**Exercise details:** Count the lines of the records below that contain the string "should", and give only that number.

**Listed entries:**
[start]
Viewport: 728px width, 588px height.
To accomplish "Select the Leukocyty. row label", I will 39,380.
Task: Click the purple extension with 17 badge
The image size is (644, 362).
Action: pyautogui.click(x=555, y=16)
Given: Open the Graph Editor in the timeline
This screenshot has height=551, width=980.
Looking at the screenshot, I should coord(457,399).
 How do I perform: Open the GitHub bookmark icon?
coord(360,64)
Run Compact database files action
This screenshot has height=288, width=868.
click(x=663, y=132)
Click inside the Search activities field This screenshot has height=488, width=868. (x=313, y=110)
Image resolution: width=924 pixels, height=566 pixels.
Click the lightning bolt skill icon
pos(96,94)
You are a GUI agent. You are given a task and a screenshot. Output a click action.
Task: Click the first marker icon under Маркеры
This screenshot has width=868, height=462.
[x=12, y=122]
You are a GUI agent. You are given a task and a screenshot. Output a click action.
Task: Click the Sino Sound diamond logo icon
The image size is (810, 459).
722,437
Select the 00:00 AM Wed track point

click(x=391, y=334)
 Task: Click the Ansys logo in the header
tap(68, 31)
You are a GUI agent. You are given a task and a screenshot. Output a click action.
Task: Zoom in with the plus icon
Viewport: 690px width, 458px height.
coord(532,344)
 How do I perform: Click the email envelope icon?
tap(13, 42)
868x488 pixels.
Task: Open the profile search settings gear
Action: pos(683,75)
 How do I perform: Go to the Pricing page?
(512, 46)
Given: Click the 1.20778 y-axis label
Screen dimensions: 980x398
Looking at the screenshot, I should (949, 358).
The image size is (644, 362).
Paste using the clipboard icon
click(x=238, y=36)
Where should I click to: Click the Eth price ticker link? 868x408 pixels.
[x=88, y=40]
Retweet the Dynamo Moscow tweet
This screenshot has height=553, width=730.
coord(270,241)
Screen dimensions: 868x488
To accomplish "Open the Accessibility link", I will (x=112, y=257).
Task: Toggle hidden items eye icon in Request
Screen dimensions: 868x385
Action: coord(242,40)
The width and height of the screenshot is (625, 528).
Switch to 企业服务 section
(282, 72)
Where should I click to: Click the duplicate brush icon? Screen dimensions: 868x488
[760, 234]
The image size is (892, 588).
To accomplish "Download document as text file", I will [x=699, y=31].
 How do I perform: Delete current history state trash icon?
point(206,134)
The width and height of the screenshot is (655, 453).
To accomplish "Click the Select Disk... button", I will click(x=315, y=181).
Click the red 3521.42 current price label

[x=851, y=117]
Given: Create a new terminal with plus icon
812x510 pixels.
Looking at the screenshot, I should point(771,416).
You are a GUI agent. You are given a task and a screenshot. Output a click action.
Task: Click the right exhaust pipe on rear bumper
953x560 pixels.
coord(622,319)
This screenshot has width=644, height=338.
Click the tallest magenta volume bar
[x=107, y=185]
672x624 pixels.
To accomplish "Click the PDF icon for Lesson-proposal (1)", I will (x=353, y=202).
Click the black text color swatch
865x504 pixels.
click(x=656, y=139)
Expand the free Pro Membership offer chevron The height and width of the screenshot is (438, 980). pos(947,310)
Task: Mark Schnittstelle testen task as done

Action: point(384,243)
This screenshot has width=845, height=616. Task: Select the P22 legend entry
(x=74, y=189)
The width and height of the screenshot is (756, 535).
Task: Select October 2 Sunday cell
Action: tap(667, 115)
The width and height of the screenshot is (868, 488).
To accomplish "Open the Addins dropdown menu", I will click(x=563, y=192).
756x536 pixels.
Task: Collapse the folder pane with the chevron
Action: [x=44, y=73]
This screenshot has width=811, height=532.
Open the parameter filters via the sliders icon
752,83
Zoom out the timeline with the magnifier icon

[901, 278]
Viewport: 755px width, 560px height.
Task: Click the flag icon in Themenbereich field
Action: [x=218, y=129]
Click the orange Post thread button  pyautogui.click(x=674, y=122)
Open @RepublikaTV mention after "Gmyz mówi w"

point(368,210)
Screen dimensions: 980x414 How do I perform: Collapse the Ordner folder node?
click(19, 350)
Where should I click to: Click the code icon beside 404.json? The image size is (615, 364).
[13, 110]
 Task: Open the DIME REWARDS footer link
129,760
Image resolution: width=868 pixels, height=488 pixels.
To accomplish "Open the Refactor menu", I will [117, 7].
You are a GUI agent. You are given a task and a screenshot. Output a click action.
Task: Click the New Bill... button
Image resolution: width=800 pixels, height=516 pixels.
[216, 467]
[end]
**Correct response:** 6